* [TASK ITEM]: The number of lines in the entries below holding the word "indicator" is all that is needed here.
Start of GIVEN RECORDS
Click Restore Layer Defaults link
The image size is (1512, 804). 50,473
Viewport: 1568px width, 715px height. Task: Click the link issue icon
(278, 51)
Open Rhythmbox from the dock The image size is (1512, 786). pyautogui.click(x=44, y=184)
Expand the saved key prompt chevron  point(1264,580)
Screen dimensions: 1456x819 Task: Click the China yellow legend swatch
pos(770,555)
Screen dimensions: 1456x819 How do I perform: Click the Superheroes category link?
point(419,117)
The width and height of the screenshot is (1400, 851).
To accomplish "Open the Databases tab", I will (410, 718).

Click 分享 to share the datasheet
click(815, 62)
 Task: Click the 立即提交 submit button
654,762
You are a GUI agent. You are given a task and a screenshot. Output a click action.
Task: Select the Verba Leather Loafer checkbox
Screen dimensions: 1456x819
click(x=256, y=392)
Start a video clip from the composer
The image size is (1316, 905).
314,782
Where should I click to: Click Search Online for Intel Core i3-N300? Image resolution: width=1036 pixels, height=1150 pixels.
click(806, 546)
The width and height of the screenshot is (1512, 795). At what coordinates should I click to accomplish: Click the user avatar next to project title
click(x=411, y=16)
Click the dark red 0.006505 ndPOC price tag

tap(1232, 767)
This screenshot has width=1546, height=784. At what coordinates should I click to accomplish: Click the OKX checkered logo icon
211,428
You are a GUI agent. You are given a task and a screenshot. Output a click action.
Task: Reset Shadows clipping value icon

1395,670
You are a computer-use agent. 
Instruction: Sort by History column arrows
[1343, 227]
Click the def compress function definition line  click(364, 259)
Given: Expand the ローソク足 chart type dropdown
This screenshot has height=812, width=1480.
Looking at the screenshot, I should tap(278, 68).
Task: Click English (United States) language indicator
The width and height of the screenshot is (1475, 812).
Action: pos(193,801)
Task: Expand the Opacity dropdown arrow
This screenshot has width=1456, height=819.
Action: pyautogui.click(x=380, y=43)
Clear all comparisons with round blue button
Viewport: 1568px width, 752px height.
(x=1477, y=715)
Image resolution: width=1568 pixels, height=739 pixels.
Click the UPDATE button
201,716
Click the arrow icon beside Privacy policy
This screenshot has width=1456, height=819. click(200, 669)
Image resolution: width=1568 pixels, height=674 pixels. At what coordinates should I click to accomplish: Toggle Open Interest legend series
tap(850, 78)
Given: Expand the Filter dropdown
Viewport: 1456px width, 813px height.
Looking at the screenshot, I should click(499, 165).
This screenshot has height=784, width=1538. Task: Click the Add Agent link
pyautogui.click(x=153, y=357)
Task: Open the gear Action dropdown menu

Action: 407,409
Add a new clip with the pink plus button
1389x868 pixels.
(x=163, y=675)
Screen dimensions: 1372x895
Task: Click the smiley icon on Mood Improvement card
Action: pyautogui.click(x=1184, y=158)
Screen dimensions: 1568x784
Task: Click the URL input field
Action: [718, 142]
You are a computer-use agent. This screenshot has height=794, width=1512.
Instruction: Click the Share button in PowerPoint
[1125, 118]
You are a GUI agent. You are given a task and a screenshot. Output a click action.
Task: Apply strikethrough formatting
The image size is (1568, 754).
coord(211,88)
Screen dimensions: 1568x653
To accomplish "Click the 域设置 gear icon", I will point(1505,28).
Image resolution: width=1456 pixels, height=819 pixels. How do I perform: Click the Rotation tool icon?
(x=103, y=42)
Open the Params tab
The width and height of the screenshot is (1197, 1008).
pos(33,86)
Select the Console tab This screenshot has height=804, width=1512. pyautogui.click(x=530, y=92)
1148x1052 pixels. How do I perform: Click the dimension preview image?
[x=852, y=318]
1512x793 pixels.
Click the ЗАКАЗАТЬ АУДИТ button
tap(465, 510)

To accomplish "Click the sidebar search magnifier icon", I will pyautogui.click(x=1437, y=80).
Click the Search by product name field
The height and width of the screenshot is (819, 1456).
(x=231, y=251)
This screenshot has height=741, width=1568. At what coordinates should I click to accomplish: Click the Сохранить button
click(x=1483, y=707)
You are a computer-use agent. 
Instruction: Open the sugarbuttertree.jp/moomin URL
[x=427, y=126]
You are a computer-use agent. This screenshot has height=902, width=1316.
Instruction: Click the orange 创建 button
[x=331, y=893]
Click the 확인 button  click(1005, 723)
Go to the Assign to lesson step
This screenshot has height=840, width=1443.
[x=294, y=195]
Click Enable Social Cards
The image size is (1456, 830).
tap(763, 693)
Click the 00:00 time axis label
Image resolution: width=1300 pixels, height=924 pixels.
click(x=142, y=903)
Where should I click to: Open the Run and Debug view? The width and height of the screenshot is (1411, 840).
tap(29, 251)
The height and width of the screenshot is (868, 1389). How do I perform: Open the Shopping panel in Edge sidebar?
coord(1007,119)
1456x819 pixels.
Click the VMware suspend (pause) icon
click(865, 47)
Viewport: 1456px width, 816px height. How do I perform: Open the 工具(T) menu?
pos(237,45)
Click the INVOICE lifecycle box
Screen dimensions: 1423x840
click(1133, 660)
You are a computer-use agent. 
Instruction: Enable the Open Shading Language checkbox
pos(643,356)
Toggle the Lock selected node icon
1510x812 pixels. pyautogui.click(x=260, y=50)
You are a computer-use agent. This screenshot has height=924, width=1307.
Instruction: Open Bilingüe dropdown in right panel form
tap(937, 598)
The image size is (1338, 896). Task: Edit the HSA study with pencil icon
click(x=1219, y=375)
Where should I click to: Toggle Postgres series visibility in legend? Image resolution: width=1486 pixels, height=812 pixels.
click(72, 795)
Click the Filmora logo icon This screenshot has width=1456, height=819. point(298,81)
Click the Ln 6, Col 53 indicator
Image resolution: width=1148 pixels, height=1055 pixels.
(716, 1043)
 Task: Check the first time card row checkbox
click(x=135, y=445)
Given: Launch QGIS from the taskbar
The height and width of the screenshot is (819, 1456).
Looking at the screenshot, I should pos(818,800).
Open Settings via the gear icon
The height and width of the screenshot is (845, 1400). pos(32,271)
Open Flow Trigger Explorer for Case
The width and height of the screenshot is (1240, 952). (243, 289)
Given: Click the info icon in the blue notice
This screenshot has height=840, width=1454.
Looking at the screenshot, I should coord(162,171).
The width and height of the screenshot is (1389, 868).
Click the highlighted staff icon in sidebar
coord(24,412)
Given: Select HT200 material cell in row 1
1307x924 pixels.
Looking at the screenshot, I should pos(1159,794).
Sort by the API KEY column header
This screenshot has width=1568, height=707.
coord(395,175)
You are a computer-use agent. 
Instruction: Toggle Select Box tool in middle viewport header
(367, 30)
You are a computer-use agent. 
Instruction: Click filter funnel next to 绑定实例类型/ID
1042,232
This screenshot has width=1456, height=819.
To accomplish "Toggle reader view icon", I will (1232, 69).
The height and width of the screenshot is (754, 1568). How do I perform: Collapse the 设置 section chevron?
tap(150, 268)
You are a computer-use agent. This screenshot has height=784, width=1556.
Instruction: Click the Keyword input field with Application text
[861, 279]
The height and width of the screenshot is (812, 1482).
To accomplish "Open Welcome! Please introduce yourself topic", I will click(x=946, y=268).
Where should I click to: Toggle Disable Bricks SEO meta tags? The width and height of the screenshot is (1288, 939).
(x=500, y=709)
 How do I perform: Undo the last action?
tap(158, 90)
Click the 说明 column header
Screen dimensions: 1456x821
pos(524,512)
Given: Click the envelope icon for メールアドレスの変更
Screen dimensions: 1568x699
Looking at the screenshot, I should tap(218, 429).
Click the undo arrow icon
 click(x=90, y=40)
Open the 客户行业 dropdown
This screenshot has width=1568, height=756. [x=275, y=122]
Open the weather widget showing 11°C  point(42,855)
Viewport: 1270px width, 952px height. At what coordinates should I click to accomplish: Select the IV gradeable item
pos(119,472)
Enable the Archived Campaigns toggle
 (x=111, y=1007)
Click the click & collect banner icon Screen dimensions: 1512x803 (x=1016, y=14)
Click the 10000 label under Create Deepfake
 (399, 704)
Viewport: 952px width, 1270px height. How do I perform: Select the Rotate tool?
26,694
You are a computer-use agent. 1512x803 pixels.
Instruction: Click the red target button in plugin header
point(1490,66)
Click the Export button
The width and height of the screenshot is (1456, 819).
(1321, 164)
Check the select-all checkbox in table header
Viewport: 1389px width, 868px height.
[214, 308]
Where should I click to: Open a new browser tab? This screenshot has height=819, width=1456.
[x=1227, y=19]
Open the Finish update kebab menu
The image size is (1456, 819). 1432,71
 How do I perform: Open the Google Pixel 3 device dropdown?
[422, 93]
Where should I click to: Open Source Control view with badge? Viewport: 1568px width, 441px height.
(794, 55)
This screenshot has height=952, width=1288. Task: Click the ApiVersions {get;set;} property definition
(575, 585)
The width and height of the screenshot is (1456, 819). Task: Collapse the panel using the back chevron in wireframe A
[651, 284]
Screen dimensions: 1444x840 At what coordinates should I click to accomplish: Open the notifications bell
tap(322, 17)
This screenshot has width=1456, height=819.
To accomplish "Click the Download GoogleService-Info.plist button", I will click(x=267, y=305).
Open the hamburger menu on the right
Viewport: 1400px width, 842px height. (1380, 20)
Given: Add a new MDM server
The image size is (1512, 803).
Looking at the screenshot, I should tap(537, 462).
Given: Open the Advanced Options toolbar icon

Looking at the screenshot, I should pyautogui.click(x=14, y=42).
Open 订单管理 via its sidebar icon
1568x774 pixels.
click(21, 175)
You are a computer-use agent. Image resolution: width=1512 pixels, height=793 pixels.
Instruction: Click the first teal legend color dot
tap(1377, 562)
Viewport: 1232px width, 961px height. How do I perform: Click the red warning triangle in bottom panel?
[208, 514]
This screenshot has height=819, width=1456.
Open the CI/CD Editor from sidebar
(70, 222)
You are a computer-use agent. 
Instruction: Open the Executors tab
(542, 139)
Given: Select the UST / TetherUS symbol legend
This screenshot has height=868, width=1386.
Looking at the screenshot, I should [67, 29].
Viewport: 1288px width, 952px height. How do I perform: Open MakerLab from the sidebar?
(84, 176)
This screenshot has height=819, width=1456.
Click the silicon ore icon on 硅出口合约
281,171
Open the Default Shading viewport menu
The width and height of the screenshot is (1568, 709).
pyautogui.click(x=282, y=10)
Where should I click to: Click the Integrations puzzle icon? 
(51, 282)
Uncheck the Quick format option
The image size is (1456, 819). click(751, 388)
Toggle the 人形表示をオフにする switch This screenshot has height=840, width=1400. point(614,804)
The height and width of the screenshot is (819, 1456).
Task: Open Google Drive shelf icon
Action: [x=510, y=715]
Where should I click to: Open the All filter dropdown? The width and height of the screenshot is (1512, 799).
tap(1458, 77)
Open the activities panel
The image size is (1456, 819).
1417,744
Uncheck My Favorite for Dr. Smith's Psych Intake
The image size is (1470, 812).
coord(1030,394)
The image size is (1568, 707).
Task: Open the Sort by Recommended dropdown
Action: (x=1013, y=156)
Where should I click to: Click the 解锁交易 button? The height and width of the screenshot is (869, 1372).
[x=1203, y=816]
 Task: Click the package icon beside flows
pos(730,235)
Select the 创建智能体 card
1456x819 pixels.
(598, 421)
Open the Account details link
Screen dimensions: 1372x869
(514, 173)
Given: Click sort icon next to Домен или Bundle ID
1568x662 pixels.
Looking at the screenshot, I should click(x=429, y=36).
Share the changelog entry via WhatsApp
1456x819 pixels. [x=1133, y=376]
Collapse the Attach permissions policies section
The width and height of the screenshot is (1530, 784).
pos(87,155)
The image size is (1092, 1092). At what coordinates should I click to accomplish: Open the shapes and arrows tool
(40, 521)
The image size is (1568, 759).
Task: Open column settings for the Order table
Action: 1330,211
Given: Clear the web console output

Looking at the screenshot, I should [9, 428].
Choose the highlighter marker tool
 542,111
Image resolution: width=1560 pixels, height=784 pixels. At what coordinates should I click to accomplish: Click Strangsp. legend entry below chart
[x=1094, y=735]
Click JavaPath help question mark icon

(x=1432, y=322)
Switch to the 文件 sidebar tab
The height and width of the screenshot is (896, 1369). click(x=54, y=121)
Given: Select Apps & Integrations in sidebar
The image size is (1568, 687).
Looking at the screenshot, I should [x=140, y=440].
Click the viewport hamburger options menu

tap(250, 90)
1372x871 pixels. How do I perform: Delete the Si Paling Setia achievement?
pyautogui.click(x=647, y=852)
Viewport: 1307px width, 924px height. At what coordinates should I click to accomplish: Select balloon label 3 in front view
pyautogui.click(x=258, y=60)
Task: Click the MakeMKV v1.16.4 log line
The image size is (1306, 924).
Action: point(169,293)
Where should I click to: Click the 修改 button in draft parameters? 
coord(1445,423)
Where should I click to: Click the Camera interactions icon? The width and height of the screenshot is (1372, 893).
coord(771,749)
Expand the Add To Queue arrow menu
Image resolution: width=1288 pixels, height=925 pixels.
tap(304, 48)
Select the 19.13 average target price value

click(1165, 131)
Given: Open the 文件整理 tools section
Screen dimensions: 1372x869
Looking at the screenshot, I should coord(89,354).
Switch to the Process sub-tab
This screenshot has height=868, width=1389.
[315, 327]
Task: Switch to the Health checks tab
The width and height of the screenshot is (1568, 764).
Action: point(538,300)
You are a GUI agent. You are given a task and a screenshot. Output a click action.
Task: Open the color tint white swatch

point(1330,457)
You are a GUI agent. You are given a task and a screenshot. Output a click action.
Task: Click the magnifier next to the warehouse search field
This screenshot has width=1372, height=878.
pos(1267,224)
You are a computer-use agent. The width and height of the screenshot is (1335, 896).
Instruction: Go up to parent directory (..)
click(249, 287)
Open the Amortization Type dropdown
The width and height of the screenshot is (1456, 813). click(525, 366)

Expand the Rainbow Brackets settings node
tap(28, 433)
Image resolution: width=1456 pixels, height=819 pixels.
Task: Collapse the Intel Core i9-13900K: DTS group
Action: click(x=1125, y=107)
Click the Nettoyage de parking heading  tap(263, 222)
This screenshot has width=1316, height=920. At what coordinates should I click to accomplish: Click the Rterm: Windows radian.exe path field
End of GIVEN RECORDS
* [THE COMPLETED TASK]: 2